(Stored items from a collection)
┄┄┄┄┄┄┄┄┄┄
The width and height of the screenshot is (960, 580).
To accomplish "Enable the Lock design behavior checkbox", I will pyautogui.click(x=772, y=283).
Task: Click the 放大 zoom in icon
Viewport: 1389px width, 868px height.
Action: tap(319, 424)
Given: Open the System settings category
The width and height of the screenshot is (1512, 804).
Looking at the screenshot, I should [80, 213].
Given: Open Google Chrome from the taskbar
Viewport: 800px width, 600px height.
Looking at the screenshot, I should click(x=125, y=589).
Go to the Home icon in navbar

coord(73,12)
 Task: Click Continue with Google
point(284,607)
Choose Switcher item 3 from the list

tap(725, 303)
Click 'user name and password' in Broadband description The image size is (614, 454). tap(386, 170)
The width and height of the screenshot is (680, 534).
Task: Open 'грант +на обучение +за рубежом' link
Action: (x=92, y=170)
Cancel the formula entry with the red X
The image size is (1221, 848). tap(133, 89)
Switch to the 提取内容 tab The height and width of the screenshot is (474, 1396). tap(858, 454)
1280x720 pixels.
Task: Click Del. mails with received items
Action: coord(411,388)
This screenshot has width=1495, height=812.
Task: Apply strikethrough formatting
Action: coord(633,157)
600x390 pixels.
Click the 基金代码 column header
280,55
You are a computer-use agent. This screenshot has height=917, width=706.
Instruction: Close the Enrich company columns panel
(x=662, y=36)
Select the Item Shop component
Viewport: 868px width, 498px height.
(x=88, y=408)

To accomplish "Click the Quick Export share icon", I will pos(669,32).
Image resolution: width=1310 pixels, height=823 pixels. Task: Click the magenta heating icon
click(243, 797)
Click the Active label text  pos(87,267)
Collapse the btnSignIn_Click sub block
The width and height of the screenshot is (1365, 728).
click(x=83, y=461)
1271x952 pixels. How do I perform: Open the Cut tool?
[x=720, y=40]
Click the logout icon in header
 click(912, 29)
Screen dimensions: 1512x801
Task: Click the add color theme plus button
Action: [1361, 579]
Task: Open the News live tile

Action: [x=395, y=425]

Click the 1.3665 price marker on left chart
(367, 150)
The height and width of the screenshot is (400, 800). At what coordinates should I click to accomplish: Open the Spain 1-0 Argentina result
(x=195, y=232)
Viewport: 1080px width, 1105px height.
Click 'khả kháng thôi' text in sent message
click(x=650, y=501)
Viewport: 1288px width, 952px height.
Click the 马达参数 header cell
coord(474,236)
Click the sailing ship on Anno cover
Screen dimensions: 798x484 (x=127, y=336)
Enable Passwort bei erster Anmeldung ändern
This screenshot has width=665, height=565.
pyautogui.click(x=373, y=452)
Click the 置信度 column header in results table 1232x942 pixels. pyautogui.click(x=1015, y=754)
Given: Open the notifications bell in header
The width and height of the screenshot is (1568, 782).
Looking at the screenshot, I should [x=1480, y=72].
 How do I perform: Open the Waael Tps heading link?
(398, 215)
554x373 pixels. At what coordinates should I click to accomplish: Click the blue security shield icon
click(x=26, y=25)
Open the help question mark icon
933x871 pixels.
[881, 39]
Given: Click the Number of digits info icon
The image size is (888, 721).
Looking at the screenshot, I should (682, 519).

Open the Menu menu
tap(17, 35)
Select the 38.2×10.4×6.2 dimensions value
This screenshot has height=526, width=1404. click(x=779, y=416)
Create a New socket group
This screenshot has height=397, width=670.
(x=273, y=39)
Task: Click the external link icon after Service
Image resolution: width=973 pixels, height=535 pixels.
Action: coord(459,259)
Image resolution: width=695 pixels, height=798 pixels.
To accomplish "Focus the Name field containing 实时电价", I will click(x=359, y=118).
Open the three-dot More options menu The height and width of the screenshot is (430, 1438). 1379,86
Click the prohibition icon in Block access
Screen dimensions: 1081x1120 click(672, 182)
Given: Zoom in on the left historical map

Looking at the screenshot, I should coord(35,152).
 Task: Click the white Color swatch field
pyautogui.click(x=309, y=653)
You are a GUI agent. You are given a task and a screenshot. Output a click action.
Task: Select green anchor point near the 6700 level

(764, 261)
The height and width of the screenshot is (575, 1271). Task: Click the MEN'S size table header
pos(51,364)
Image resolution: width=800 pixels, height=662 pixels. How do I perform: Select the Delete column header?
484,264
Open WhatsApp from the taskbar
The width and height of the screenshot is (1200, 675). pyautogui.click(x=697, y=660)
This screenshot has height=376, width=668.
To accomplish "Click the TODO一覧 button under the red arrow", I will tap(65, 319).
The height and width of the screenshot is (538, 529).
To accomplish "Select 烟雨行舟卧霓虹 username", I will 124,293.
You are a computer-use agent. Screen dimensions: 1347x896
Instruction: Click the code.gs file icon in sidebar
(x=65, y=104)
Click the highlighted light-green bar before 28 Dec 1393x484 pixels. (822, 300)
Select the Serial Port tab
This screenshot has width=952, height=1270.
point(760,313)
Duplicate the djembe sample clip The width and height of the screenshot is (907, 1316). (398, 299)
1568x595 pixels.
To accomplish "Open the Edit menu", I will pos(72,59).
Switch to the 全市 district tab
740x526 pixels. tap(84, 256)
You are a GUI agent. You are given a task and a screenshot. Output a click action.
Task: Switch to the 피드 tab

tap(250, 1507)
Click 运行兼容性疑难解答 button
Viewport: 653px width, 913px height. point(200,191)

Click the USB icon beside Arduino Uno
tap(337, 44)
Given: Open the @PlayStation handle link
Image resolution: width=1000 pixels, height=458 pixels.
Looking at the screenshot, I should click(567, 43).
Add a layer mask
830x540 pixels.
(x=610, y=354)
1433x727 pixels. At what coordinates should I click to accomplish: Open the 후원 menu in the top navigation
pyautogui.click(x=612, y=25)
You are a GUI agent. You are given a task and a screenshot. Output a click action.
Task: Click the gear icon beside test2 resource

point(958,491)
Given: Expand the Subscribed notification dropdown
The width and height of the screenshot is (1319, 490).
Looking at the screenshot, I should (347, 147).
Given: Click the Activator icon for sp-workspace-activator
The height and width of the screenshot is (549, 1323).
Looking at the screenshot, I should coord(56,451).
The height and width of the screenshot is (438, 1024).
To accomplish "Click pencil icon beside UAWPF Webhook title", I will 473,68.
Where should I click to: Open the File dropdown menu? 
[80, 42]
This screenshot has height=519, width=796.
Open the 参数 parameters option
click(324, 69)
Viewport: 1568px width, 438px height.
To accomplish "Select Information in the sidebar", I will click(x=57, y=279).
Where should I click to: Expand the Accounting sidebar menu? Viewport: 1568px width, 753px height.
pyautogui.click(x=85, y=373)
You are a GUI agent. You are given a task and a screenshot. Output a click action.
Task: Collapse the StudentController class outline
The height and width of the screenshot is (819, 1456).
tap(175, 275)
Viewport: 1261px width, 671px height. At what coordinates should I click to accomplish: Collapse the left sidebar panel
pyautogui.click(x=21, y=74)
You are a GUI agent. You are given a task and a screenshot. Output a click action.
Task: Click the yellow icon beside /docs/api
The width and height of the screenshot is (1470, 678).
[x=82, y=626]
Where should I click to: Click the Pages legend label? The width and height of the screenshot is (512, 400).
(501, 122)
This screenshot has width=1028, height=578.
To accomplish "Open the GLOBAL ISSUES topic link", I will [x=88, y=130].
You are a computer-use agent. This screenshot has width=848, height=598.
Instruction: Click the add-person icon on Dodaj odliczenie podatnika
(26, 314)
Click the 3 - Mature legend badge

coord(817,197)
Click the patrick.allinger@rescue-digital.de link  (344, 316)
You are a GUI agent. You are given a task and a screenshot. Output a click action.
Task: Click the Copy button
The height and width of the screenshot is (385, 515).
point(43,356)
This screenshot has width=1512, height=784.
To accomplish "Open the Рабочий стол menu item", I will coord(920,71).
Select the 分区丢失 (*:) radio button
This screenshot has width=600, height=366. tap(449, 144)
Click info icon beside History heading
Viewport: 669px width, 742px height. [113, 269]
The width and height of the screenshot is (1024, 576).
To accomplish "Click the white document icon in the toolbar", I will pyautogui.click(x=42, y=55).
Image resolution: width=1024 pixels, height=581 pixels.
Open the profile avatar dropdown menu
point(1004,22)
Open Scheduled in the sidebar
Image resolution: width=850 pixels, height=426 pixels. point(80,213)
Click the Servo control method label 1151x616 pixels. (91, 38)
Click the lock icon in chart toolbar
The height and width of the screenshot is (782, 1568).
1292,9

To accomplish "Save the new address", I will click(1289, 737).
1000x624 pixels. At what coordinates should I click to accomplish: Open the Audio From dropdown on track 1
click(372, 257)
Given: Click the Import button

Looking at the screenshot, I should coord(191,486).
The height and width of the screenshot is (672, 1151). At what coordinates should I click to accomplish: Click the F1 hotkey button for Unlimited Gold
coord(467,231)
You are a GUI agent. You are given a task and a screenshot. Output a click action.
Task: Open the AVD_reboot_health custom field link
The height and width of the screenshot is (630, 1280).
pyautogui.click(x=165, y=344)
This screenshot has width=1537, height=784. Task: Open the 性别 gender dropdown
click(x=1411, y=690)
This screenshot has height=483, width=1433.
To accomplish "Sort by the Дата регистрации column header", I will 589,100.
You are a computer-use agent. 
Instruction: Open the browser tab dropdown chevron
┄┄┄┄┄┄┄┄┄┄
# PROBLEM:
Matching lines for the string "toolbar": work out how many the records contain and write only the number.

# EXPECTED OUTPUT:
2